◆ **Task data**:
- Opening Delimiter -
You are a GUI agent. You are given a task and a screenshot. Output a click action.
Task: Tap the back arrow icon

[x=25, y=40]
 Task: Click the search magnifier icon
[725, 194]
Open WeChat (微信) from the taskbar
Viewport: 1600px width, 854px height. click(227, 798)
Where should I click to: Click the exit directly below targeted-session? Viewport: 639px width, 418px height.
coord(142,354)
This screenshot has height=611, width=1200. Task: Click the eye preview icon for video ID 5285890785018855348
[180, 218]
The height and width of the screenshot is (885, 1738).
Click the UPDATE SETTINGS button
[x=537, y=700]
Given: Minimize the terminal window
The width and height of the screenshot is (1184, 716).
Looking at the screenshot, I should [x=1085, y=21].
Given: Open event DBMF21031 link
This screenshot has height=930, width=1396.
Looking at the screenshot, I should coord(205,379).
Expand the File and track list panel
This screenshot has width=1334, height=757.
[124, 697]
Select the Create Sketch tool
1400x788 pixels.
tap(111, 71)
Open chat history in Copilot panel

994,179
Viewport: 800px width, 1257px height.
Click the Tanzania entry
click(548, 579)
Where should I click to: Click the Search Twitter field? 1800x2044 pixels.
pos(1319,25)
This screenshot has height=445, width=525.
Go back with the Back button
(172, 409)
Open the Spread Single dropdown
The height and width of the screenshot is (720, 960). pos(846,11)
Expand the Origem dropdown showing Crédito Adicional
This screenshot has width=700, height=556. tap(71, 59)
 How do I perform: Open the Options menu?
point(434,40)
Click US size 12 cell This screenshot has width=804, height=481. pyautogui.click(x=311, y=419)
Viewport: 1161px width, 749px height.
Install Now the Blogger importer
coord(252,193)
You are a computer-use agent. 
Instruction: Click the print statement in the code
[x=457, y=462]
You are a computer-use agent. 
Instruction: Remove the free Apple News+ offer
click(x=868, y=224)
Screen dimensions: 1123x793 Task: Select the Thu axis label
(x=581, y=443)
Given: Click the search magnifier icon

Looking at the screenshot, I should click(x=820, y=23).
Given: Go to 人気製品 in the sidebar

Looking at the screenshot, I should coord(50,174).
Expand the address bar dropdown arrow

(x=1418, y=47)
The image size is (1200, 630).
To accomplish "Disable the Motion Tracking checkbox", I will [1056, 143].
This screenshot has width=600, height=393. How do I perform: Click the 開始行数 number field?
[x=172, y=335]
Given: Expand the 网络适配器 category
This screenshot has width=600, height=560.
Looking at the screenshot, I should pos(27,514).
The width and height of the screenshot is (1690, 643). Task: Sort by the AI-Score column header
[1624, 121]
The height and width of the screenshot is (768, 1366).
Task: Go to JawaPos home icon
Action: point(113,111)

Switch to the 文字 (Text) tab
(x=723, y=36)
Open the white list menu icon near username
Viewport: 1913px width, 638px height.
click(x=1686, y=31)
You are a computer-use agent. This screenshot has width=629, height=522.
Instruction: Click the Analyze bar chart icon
- Closing Delimiter -
Wherever a line in the records contains the word "agent", copy that line.

You are a GUI agent. You are given a task and a screenshot. Output a click action.
You are a computer-use agent. 
You are a computer-use agent. 
You are a computer-use agent. This screenshot has width=629, height=522.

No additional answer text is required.